S-Space College of Medicine/School of Medicine (의과대학/대학원) Dept. of Medicine (의학과) Theses (Master's Degree_의학과)
Parathyroid Glands Preservation Using Indocyanine Green Fluorescence in Bilateral Axillo-Breast Approach Robotic Thyroidectomy
- 의과대학 의학과
- Issue Date
- 서울대학교 대학원
- Bilateral Axillo-Breast Approach (BABA); Robotic Thyroidectomy; Parathyroid Glands; Indocyanine Green (ICG) Fluorescence; Near-Infrared (NIR)
- 학위논문 (석사)-- 서울대학교 대학원 : 의학과 외과학 전공, 2016. 2. 김수진.
- Background: Bilateral Axillo-Breast Approach (BABA) robotic thyroidectomy (RoT) has shown favorable cosmetic and surgical outcomes since its introduction in 2008. With increasing use of BABA RoT, many trials have been made for effective identification and preservation of parathyroid glands and recurrent laryngeal nerves (RLNs). The aim of this study was to identify and preserve parathyroid glands using indocyanine green (ICG) fluorescence under near-infrared (NIR) light in BABA RoT.
Methods: A pilot study of 14 patients was designed to determine an optimal ICG dose. Seven different ICG doses (1 mg, 2.5 mg, 5 mg, 7.5 mg, 10 mg, 15 mg, 20 mg) were assessed for fluorescence patterns and optimal identification time of inferior parathyroid glands. Simultaneous intraoperative tissue parathyroid hormone (PTH) assays were done in 9 patients for biochemical confirmation of assumed parathyroid glands identified by ICG fluorescence. From September 2014 to August 2015, among patients who had undergone BABA RoT due to thyroid cancers, 22 patients were enrolled with informed consents. The patients were given 10 mg ICG intravenously after strap muscle dissection. By Firefly system (NIR illuminator: 805 nm / filter: 825 nm) integrated to da Vinci Si robot system, ICG was excited and emitted green fluorescence. ICG fluorescence duration with optimal identification time of inferior parathyroid glands was estimated from time of its appearance and disappearance in parathyroid and thyroid respectively, with an attempt to find RLN at the same time. Using propensity score matching, control group was set to compare surgical complications between two groups. Patient demographics and clinico-pathologic characteristics were analyzed together.

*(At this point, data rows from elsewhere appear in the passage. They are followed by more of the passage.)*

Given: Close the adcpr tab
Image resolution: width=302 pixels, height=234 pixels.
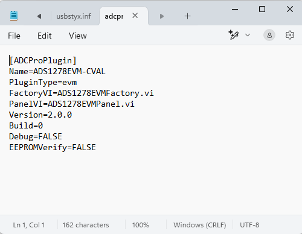Looking at the screenshot, I should (135, 16).
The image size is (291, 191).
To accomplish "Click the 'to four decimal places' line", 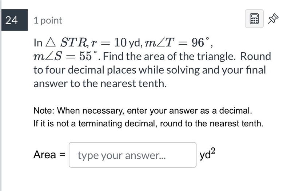I will click(x=150, y=70).
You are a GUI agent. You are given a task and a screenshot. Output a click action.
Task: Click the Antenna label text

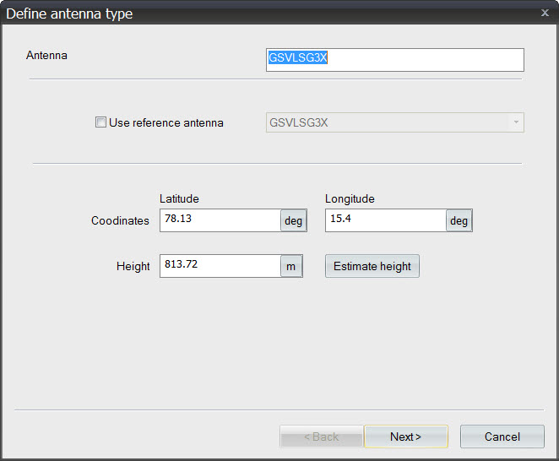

Results: In the pilot study, inferior parathyroid glands were effectively identified with 10 mg ICG at 3 minutes after injection. The results of intraoperative tissue PTH assays suggested successful parathyroid glands identification had been achieved in 9 patients. The mean time taken to visualize parathyroid and thyroid by ICG fluorescence was 203 ± 89 sec (range: 125-331 sec) and 207 ± 112 sec (range: 130-356 sec) with mean fluorescence duration of 20.8 ± 6.0 min (range: 16.6-35.8 min) and 20.1 ± 7.3 min (range: 15.5-33.8 min) respectively. All 32 parathyroid glands of 22 patients were distinguished from thyroid by earlier enhancement, more focal and intense fluorescence pattern. RLNs didn't show ICG fluorescence in contrast to thyroid and parathyroid glands. In postoperative period mild transient hypoparathyroidism was reported in one patient, otherwise no RLN palsy occurred. ICG group showed significantly lower rates of transient hypoparathyroidism (4.5 % vs 50 %, P < 0.001) and incidental parathyroidectomy (0 % vs 38.6 %, P < 0.001) compared to control group.
Conclusions: The results of the present study suggest that parathyroid glands preservation using ICG fluorescence under NIR light may be feasible and safe in BABA RoT. RLNs were also easily detected and saved by means of its non-fluorescent property.